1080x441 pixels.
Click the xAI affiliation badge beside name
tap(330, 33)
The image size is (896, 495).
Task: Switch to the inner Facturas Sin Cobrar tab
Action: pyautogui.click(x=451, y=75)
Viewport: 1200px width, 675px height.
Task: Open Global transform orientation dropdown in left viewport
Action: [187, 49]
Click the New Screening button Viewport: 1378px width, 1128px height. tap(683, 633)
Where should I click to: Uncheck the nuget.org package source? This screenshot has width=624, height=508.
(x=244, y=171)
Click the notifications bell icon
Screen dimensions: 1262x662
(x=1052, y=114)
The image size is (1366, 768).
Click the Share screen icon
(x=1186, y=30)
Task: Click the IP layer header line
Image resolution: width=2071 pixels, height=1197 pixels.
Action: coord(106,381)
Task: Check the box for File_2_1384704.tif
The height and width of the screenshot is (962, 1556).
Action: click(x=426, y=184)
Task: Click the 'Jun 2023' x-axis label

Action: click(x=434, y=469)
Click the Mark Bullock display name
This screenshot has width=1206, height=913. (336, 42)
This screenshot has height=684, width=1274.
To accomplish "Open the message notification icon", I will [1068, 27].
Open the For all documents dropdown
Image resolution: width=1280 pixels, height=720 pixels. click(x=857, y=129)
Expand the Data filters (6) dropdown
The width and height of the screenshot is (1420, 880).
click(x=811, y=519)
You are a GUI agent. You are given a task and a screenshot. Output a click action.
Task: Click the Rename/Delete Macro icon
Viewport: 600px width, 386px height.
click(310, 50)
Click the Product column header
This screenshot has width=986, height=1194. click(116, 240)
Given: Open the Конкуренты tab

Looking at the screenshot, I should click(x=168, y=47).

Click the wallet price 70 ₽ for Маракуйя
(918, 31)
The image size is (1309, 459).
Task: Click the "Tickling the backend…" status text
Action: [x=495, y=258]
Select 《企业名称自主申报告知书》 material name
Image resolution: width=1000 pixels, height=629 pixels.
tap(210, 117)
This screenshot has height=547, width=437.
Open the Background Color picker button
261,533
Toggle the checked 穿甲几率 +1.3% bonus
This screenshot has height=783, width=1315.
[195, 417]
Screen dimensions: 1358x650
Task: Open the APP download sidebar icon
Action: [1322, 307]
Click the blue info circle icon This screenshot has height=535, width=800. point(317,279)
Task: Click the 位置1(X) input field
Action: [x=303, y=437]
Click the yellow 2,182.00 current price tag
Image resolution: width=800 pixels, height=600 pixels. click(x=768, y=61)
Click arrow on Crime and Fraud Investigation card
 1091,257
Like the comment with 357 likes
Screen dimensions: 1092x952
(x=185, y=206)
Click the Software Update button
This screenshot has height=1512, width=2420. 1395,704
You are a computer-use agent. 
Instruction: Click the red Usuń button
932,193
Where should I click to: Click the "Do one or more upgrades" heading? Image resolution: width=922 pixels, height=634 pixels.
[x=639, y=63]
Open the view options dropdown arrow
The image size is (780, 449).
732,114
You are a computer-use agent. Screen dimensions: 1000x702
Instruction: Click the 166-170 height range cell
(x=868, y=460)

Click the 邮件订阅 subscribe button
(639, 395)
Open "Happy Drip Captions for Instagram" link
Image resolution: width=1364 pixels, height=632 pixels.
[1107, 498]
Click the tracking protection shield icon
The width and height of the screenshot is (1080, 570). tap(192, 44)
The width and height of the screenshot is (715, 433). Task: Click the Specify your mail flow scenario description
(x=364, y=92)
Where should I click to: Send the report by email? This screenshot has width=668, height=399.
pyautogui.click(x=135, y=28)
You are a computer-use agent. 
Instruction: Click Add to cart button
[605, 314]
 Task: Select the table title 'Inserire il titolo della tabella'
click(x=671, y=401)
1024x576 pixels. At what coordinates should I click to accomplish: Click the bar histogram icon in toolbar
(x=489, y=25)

* _Directions for this task_: Print out the whole of the material above exactly as it stands.

* _Answer to the problem_:
1080x441 pixels.
Click the xAI affiliation badge beside name
tap(330, 33)
The image size is (896, 495).
Task: Switch to the inner Facturas Sin Cobrar tab
Action: pyautogui.click(x=451, y=75)
Viewport: 1200px width, 675px height.
Task: Open Global transform orientation dropdown in left viewport
Action: [187, 49]
Click the New Screening button Viewport: 1378px width, 1128px height. tap(683, 633)
Where should I click to: Uncheck the nuget.org package source? This screenshot has width=624, height=508.
(x=244, y=171)
Click the notifications bell icon
Screen dimensions: 1262x662
(x=1052, y=114)
The image size is (1366, 768).
Click the Share screen icon
(x=1186, y=30)
Task: Click the IP layer header line
Image resolution: width=2071 pixels, height=1197 pixels.
Action: coord(106,381)
Task: Check the box for File_2_1384704.tif
The height and width of the screenshot is (962, 1556).
Action: click(x=426, y=184)
Task: Click the 'Jun 2023' x-axis label

Action: click(x=434, y=469)
Click the Mark Bullock display name
This screenshot has width=1206, height=913. (336, 42)
This screenshot has height=684, width=1274.
To accomplish "Open the message notification icon", I will [1068, 27].
Open the For all documents dropdown
Image resolution: width=1280 pixels, height=720 pixels. click(x=857, y=129)
Expand the Data filters (6) dropdown
The width and height of the screenshot is (1420, 880).
click(x=811, y=519)
You are a GUI agent. You are given a task and a screenshot. Output a click action.
Task: Click the Rename/Delete Macro icon
Viewport: 600px width, 386px height.
click(310, 50)
Click the Product column header
This screenshot has width=986, height=1194. click(116, 240)
Given: Open the Конкуренты tab

Looking at the screenshot, I should click(x=168, y=47).

Click the wallet price 70 ₽ for Маракуйя
(918, 31)
The image size is (1309, 459).
Task: Click the "Tickling the backend…" status text
Action: [x=495, y=258]
Select 《企业名称自主申报告知书》 material name
Image resolution: width=1000 pixels, height=629 pixels.
tap(210, 117)
This screenshot has height=547, width=437.
Open the Background Color picker button
261,533
Toggle the checked 穿甲几率 +1.3% bonus
This screenshot has height=783, width=1315.
[195, 417]
Screen dimensions: 1358x650
Task: Open the APP download sidebar icon
Action: [1322, 307]
Click the blue info circle icon This screenshot has height=535, width=800. point(317,279)
Task: Click the 位置1(X) input field
Action: [x=303, y=437]
Click the yellow 2,182.00 current price tag
Image resolution: width=800 pixels, height=600 pixels. click(x=768, y=61)
Click arrow on Crime and Fraud Investigation card
 1091,257
Like the comment with 357 likes
Screen dimensions: 1092x952
(x=185, y=206)
Click the Software Update button
This screenshot has height=1512, width=2420. 1395,704
You are a computer-use agent. 
Instruction: Click the red Usuń button
932,193
Where should I click to: Click the "Do one or more upgrades" heading? Image resolution: width=922 pixels, height=634 pixels.
[x=639, y=63]
Open the view options dropdown arrow
The image size is (780, 449).
732,114
You are a computer-use agent. Screen dimensions: 1000x702
Instruction: Click the 166-170 height range cell
(x=868, y=460)

Click the 邮件订阅 subscribe button
(639, 395)
Open "Happy Drip Captions for Instagram" link
Image resolution: width=1364 pixels, height=632 pixels.
[1107, 498]
Click the tracking protection shield icon
The width and height of the screenshot is (1080, 570). tap(192, 44)
The width and height of the screenshot is (715, 433). Task: Click the Specify your mail flow scenario description
(x=364, y=92)
Where should I click to: Send the report by email? This screenshot has width=668, height=399.
pyautogui.click(x=135, y=28)
You are a computer-use agent. 
Instruction: Click Add to cart button
[605, 314]
 Task: Select the table title 'Inserire il titolo della tabella'
click(x=671, y=401)
1024x576 pixels. At what coordinates should I click to accomplish: Click the bar histogram icon in toolbar
(x=489, y=25)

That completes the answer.